● Problem to work on: Within the data below, count the lines that include the word "This". Provide the number and nothing further.

══ Provided material

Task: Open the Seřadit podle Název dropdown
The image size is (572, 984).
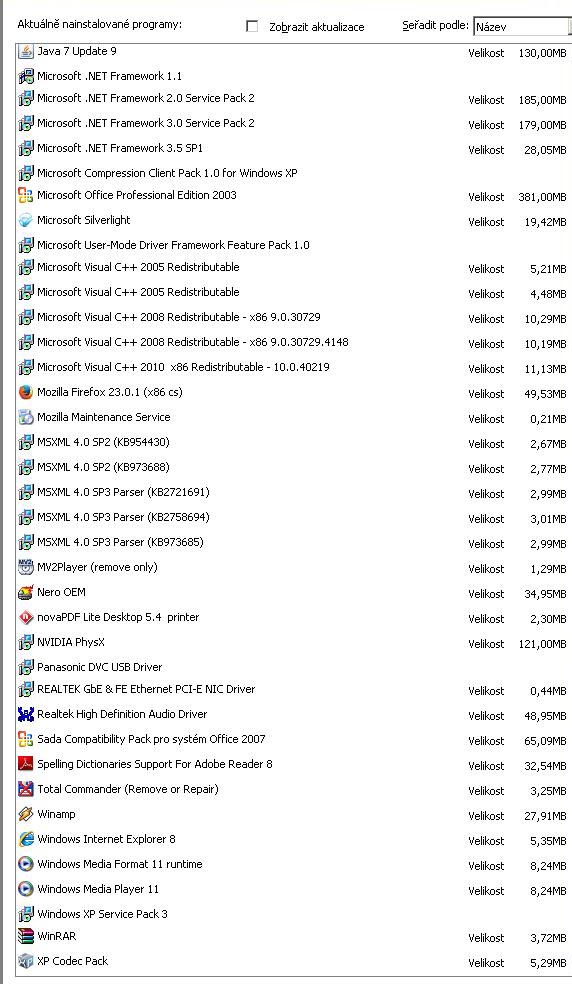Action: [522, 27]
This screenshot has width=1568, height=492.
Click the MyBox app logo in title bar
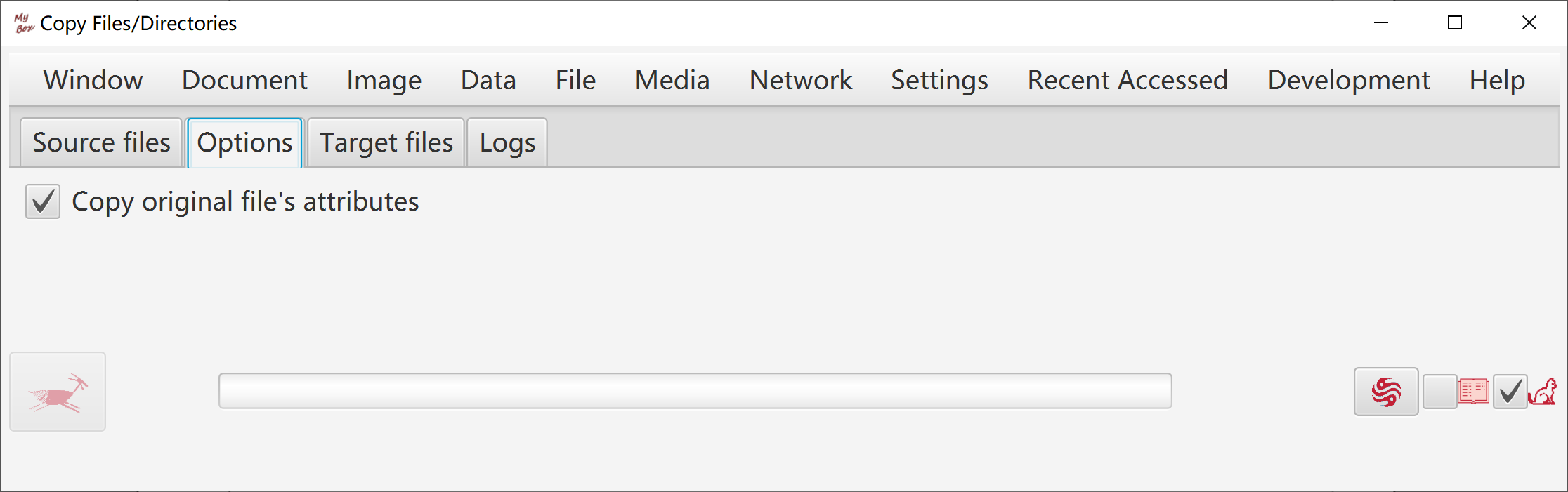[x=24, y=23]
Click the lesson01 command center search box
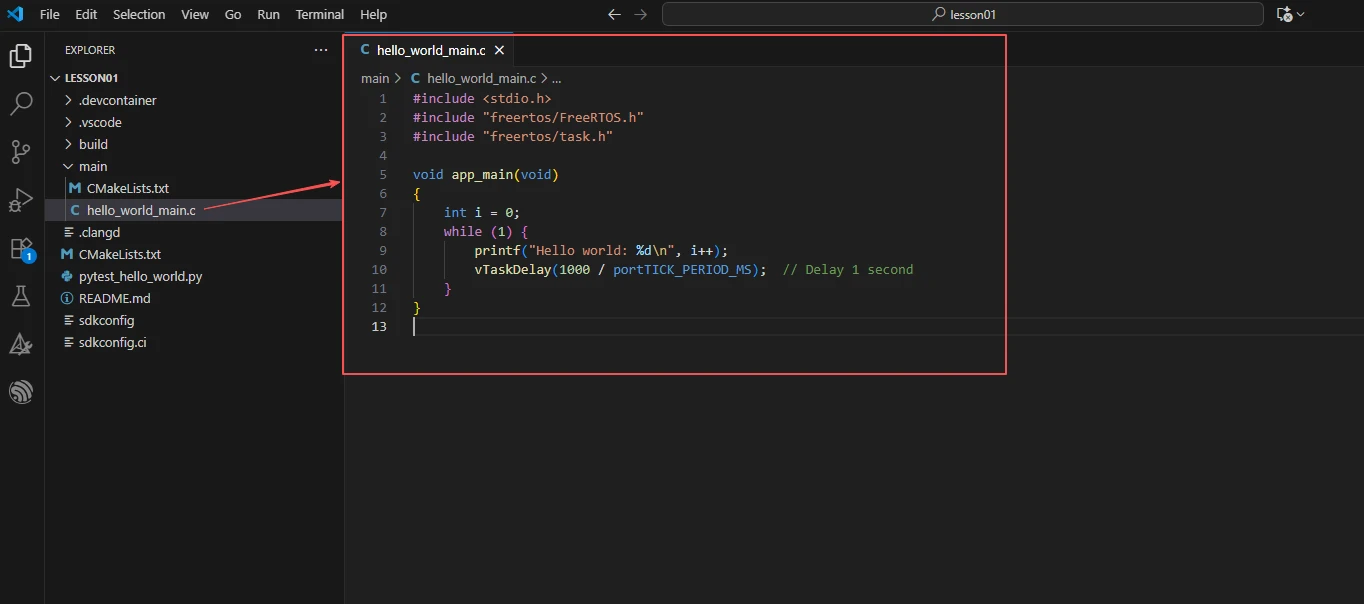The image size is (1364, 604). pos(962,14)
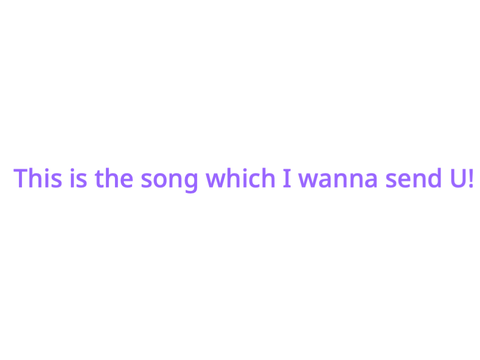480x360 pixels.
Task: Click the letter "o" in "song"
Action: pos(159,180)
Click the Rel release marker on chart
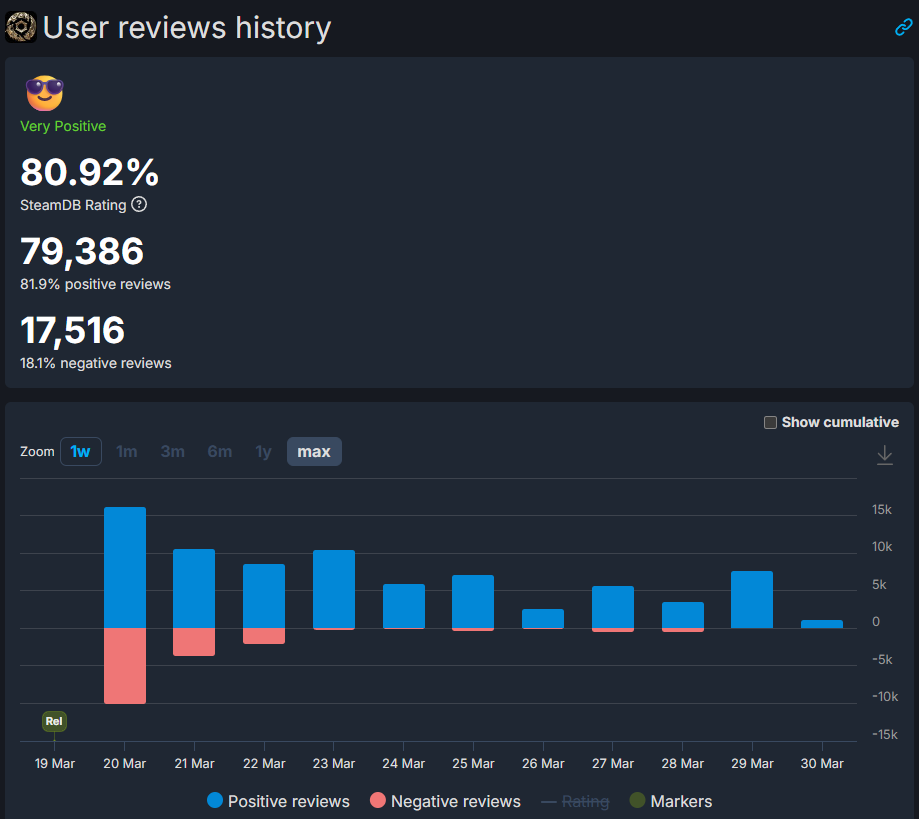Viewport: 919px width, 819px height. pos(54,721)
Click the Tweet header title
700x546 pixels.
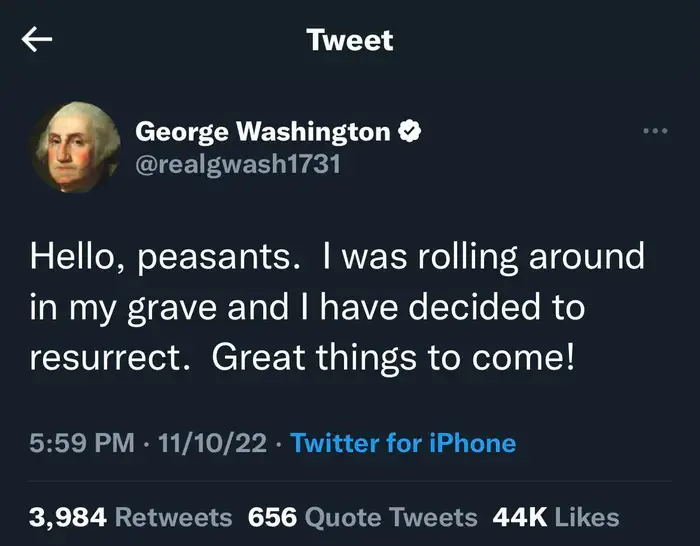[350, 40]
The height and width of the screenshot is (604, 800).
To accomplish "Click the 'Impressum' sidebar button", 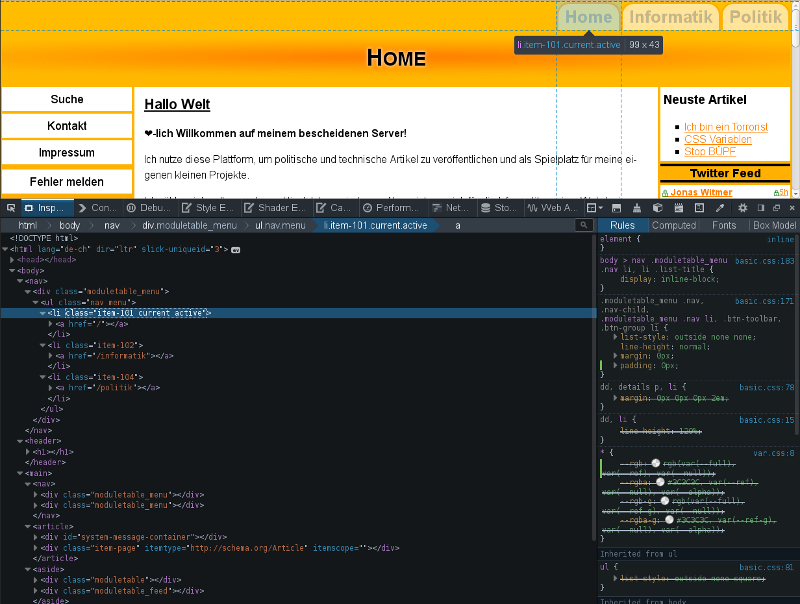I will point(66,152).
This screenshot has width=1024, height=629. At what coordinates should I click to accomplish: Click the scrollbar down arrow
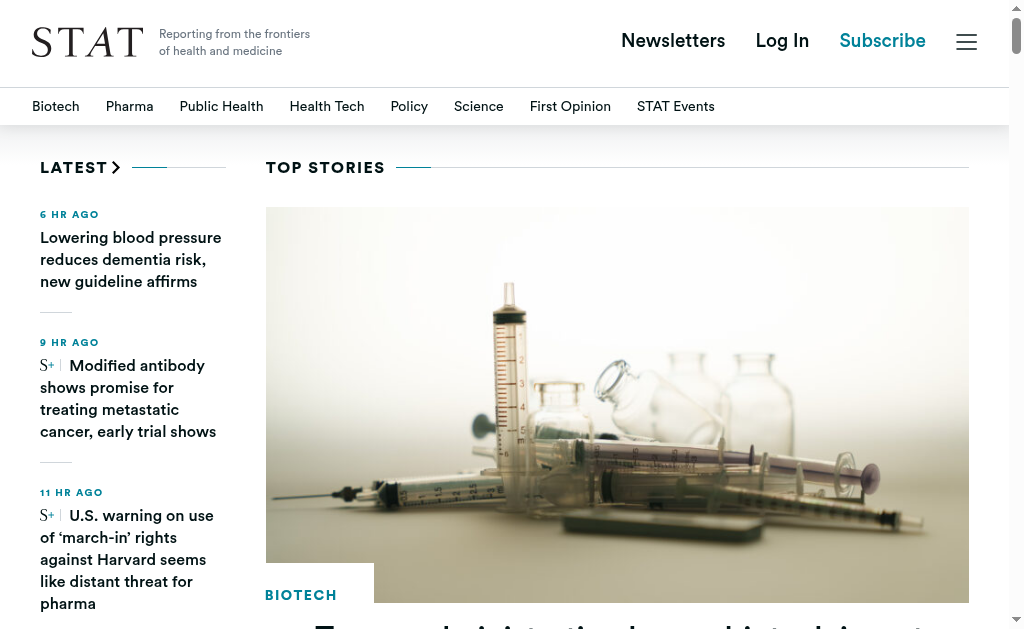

════

● Task output: 2